B cell differentiation antigens as probes for functional B cell subsets.

In this review I have discussed the serological, biochemical and functional characterization of two differentiation antigens, Lyb3 and Ia. W39, which have the same time distribution; namely, they are selectively expressed on a late maturing subset of B cells (Lyb3 and Ia. W39) and antigen presenting macrophages (Ia. W39, Lyb3?) Antisera against both determinants were raised in xid defective F1 male mice, which were immunized with spleen cells from the normal parent. Lyb3 is an isogenic specificity expressed without allelic forms in all mouse strains, whereas Ia.W39 is a private specificity, encoded by a gene(s) within the I-Ab subregion of the H-2 complex. Interestingly, the xid gene does not control the synthesis of these differentiation antigens, but affects their membrane expression (shown for Ia. W39.) Lyb3 is a polypeptide of 68,000d MW which has a similar IE point in all mouse strains. The molecule bearing Ia.

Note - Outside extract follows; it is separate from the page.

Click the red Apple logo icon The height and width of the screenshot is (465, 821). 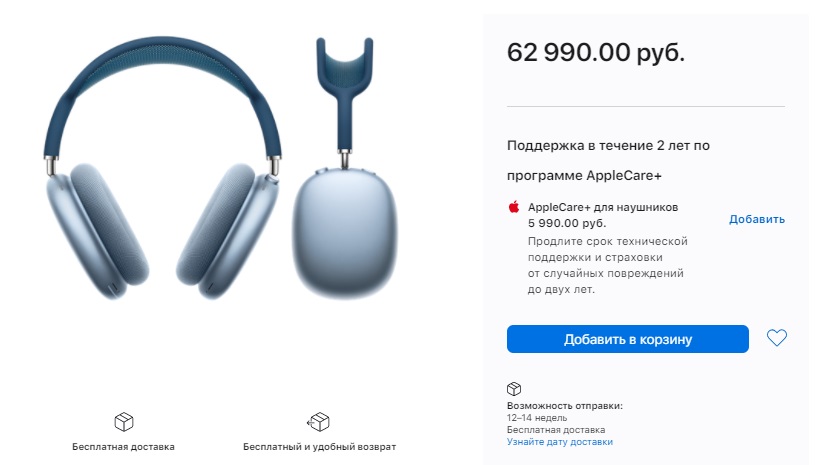click(514, 207)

W39 has an identical 2-chain structure (a and beta) and 2-D gel profile as the molecule expressing all the conventional Ia specificities encoded by the I-Ab subregion. However, from the difference in the ontological appearance and the turnover rate and from sequential immunoprecipitation studies we concluded that there are two kinds of glycoproteins containing Aa and Abeta chains; both would express the conventional specificities, and one would, in addition, bear Ia. W39. Functionally, we have defined Lyb3 as a receptor for triggering signals and Ia. W39 as a specific Ir gene epitope.